Oct 27, 2016

The 40 Years of Comics Project - The Weekly Graphic Novel: Week 27 - Doom Patrol: The Painting That Ate Paris, 2004


If Grant Morrison's run on the Doom Patrol is remembered for nothing else, a vast unlikelihood as far as I'm concerned, it will be remembered for the first story in this collection, "The Painting That Ate Paris." Over the course of the previous volume, strange asides featuring a shadowy figure recruiting superbeings "in the name of Brotherhood" have dropped hints that the DPs nemesis organization, The Brotherhood of Evil, were set to make a return.

Such is not quite the case.

Mr. Nobody and the Brotherhood of Dada are one of the great creations in superherodom. A team dedicated to the proliferation of chaos and nonsense, to freeing humanity from the shackles of control, whether we want it or not. Really, to butcher the cliche surrounding Nolan's Dark Knight, they're not the heroes we want, but I think they're the heroes we need. A couple of volumes from now, the "Vote for Nobody" campaign gets into full swing - I'm torn between supporting him or Cthulhu. Tough choice.

The "Painting" storyline makes me wish that I'd taken at least an introductory Art History course in my undergrad. Each level of the painting that Paris is sucked into (yep, the title is actually a pretty literal description of what happens) is based on a particular movement in recent artistic history. The surrealist layer is pretty easy to recognize, and given the nature of the series, makes the most sense as the place where a lot of the very important action of the story occurs, but I don't know nearly enough about Impressionism or Futurism to really get the references, both visual and linguistic. To me, this is yet another feather in Morrison's cap, another reason to consider him to be one of the great writers in the language, not just in comics. A good writer researches, embeds themselves in the minutia of a subject before attempting to translate it to the page. It give Plato's contentions about the poet a run for its money. In Republic, Plato casts the poets out of the perfect society because they bring no real expertise to the society. They simply describe things that other people are more adept at. But a writer who does this level of research (and I'm certainly not claiming Morrison is the only one) does, to a certain extent, become an expert. And, in giving us a small, narratively-bound glimpse of this subject, allows their readers to gain a modicum of this knowledge too.

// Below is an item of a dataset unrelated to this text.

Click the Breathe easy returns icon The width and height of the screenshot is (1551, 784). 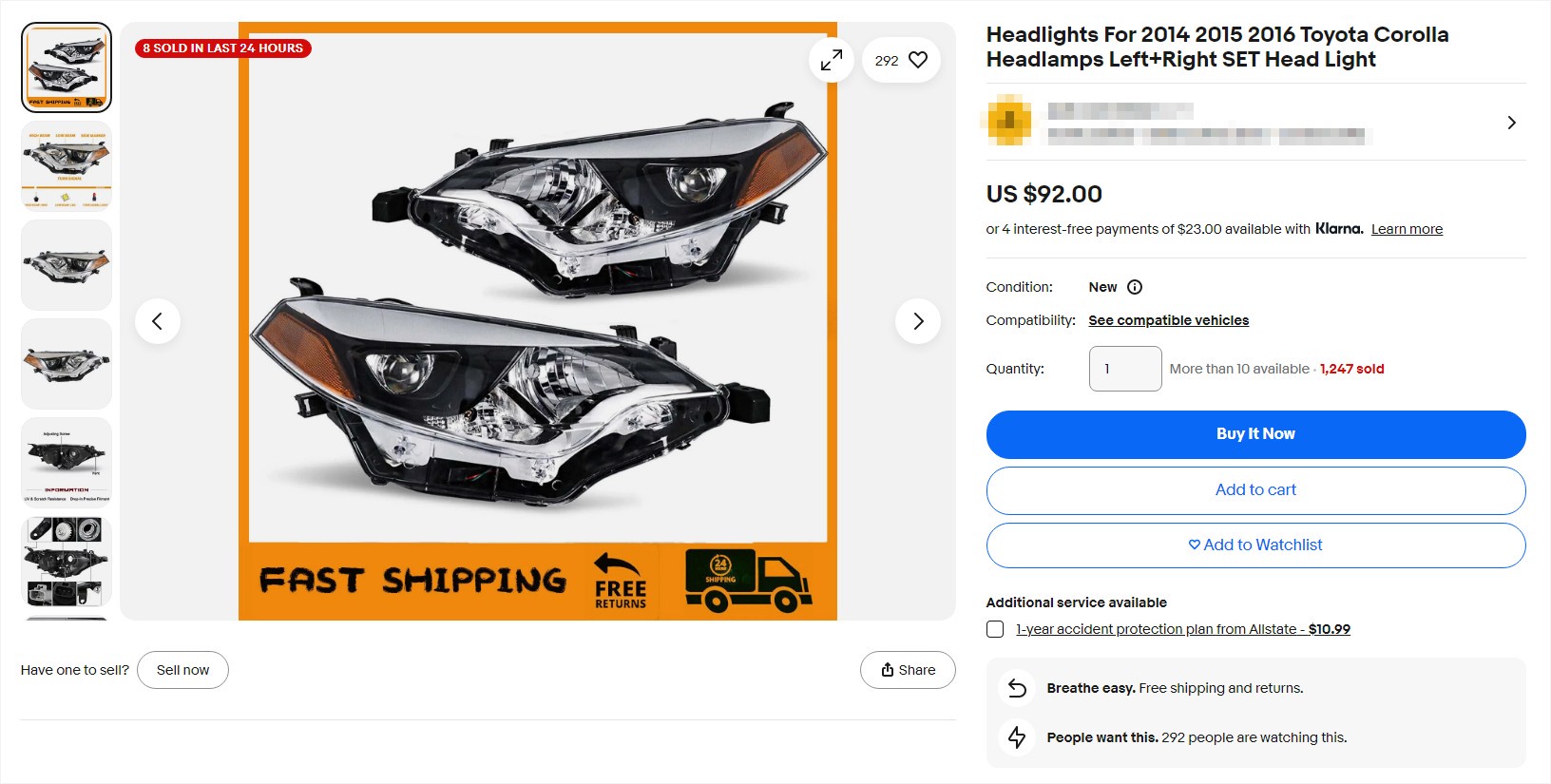[x=1016, y=687]
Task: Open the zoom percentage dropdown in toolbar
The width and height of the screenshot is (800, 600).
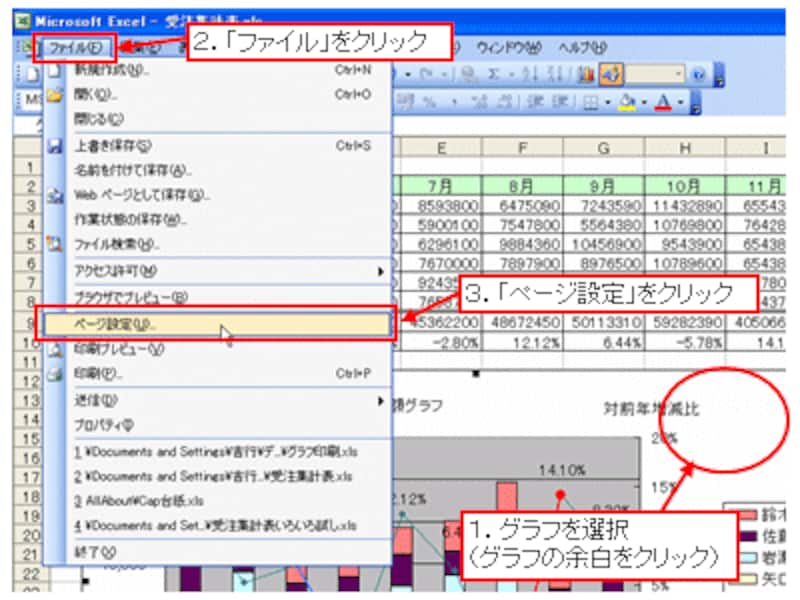Action: (679, 74)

Oh, and after that story (and the defeat of Extinction, the Fifth Horseman of the Apocalypse), the team is called upon to deal with the menace of the De-Creator, the shadow cast by God when he said "Let There Be Light." Contesting the machinations of the Cult of the Unread Book, the team, along with John Constantine wannabe Willoughby Kipling, don't actually quite beat the menace. They just slow its destruction of reality down so much that we don't actually        things disappearing, little by little.

Rounding out this volume, fittingly, is the return of two members of the original Brotherhood of Evil, M. Mallah and The Brain. In a strange little tale of the dialogues that go on between mind and body, a callback to the poetry of the 17th century, Mallah and The Brain finally realize their true feelings for one another, though slightly too late. This story also features what I can only imagine is the sole instance in superhero comics of face-to-face combat between two disembodied brains in jars.

Seriously, why are you not reading this book right now? Onward!